The use of resting-state functional MRI and brain metabolite markers in conjunction with serum markers is unique and provides an innovative approach.
The results of this study will help elucidate whether sulforaphane can be used in cognitive rehabilitation strategies in brain trauma, brain tumours and other types of brain damage.
The various causes of frontal brain damage may affect the results of cognitive performance.
This preliminary study will be limited to Chinese population, and studies on other population groups will subsequently be required.

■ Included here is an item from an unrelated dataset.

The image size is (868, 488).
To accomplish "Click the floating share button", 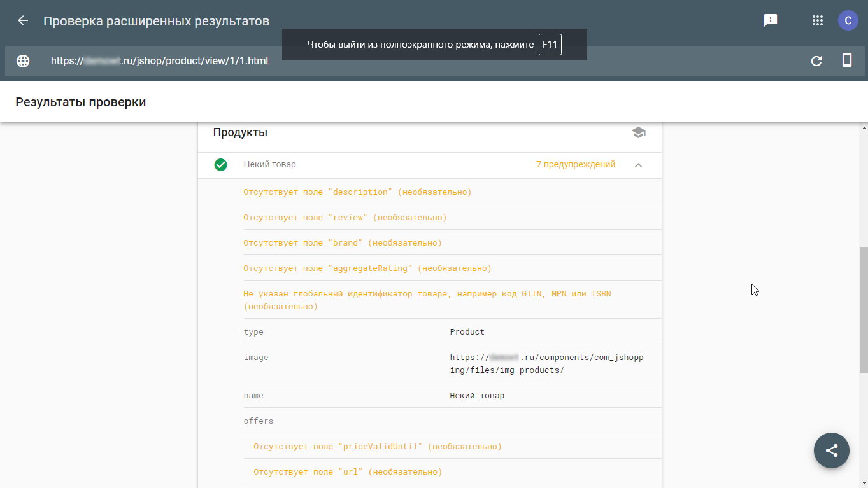I will (x=831, y=450).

The frontal brain, located in the front of the cerebral cortex, is involved in cognitive functions such as attention, working memory, language, spatial orientation and execution.1–3 Frontal lobe lesions resulting from conditions, such as trauma, tumour, cerebrovascular disease or parasitic disease, can damage the cortical networks and lead to local neuronal necrosis, degeneration, ischaemia, and inflammation, and cognitive deficits.1 4–6 Studies have shown that 42%–80% of the patients with frontal brain damage show serious cognitive function deficits, particularly in attention, learning, memory and executive function, and the damage can be sustained for more than 4–9 months.2 7–10 In addition, the cognitive and functional impairment has been proved to be associated with poor clinical outcomes in patients with glioma and stroke.11 12 Cognitive rehabilitation and treatment interventions can improve attention, executive function and decision-making abilities, but are poorly effective for abstract thinking, memory and visual structural abilities.9 13 As such, it is of great clinical significance to develop and study treatments for cognitive impairment after frontal lobe damage.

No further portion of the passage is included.